EMMA: So we have to remember that on the day of Ahmaud Arbery's murder police officers responded to the scene, but nobody was arrested even though men were found with blood on their hands and a gun that had shot Ahmaud Arbery. And that sparked a lot of outrage about this police department that already had faced repeated scandals, allegations of corruption and since then we have seen in Glynn County, the County Commission really make a priority of changing that. They've found a new police chief. He's the first Black Police Chief to lead the department in its history.

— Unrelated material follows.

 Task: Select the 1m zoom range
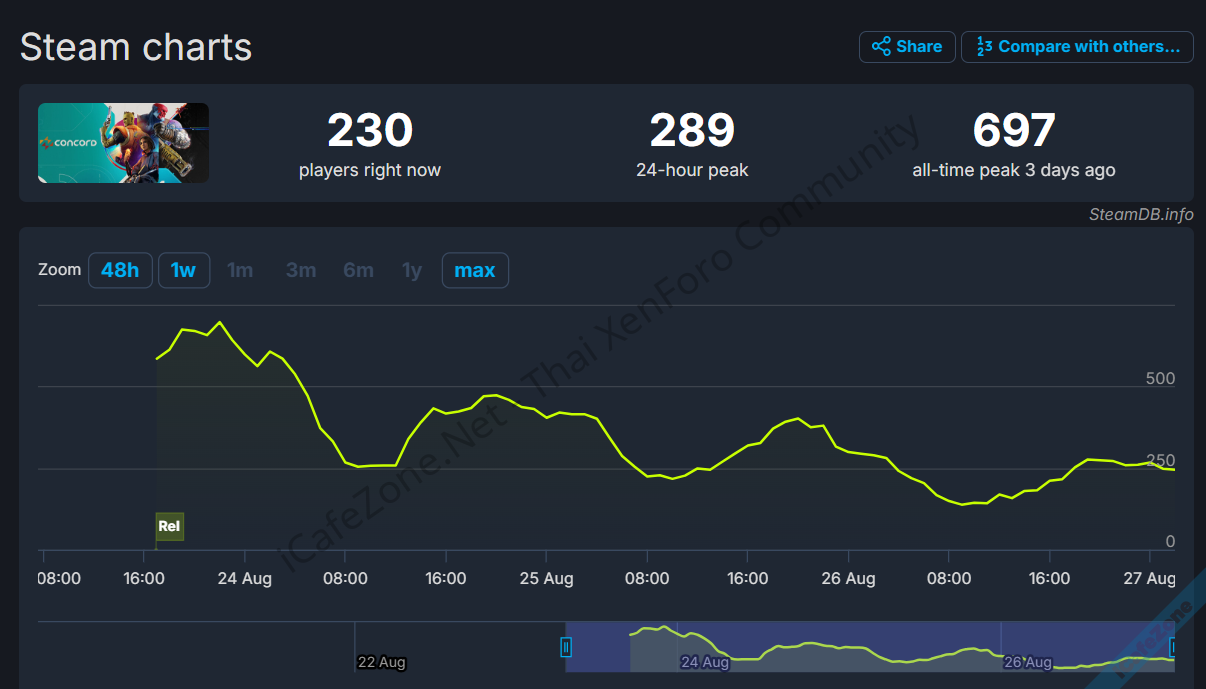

They've already started implicit bias training, training for mental health crisis intervention, and just going beyond policing, as he told me, into community engagement and trying to rebuild trust between this department and it's community.

NIALA: So where does the community in Brunswick and Georgia go from here, Emma?

EMMA: You know, the community still has work to do, as people have told me. The Georgia attorney general has indicted the former district attorney who was also accused of misconduct when Arbery was murdered. And there's further questions about whether another DA who was involved will also face charges and whether those police officers that we talked about could be under investigation as well. And the attorney general says that the investigation is certainly still ongoing.

NIALA: Emma Hurt is a reporter with Axios Atlanta. Thanks, Emma.

EMMA: Thanks, Niala.

NIALA: One last headline for you: yesterday, the US women’s national soccer team announced a $24 million settlement of a class action lawsuit over gender pay disparities against the US Soccer Federation. This brings a six year battle over pay equity to a close.

And the federation has committed to equal pay rates going forward for women and men’s soccer.

But: it’s all contingent on a collective bargaining agreement by the players being ratified.